Ofgem tells Energy Suppliers pay £30 per late switch
Ofgem has given itself new powers to keep suppliers in line by introducing automatic compensation for customers if their switch to a new energy supplier doesn’t go smoothly. Read on for the details from Selectra.
What has Ofgem promised for British energy customers?
While the switching process has never been easier, with a record 6.4 million customers changing supplier in 2019, difficulties can occasionally happen and some energy providers make more mistakes than others, impacting customer confidence in the energy industry.
To put pressure on companies to get it right the first time, every time and increase historically low consumer confidence Ofgem has decided that consumers will automatically be paid £30 in compensation if their switch is affected by mistakes or delays from the 1st of May.
Under the new changes, customers are now given a payment of £30 automatically when they are switched by mistake, no matter how quickly they are switched back to their old supplier.

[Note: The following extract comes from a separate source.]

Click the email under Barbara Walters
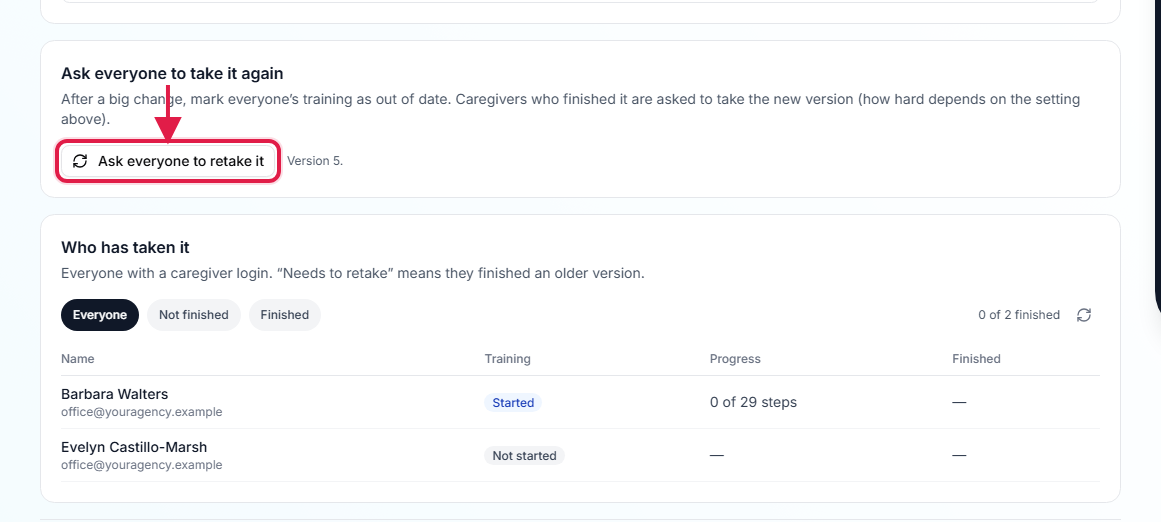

Customers who have to wait more than 15 working days to be switched will also receive a payment of £30 from their new provider.
Another protection introduced by Ofgem in May also guarantees a £30 payment for switchers still waiting on a final bill from their previous company after six weeks.

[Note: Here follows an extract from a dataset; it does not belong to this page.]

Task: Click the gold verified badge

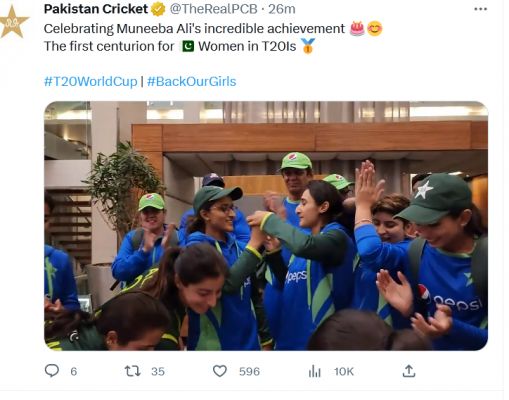Action: pyautogui.click(x=158, y=9)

What previous protections did Ofgem bring in?
The energy regulator’s new policies are phase two of a scheme rolled out in May last year when automatic compensation was introduced for customers who are wrongly switched to another supplier.
Bill-payers were given the right to receive a minimum of £30 and a maximum of £120 if they are not reconnected to the right supplier quickly enough.
Phase one of the scheme also gave consumers the right to a £30 payment if their old supplier is late in refunding their credit balance.
The changes implemented last year have already seen customers receive more than £700,000 in compensation payments. Almost three-quarters of these payments have been made in the case of late credit balance refunds, while mistaken switches account for 27% of compensated cases.
Why has Ofgem introduced these new consumer protections?
The energy watchdog said the new requirements would “serve as a wake-up call” for energy suppliers to avoid causing problems for customers by making sure the switch is done correctly from the start.
Mary Starks, executive director for consumers and markets at Ofgem, said that while more customers were switching than ever “a minority” may encounter difficulties with the process.
“As part of our commitment to protecting consumers and enabling competition, we are introducing these new standards to give customers further peace of mind, and to challenge suppliers to get it right first time,” she said.
“Going forward, we will continue working with suppliers and consumer groups to deliver our programme for faster and more reliable switching and ensure these arrangements are fit for the future”
Ofgem seems to have their eye firmly on the ball when it comes to making the switching experience as painless as possible.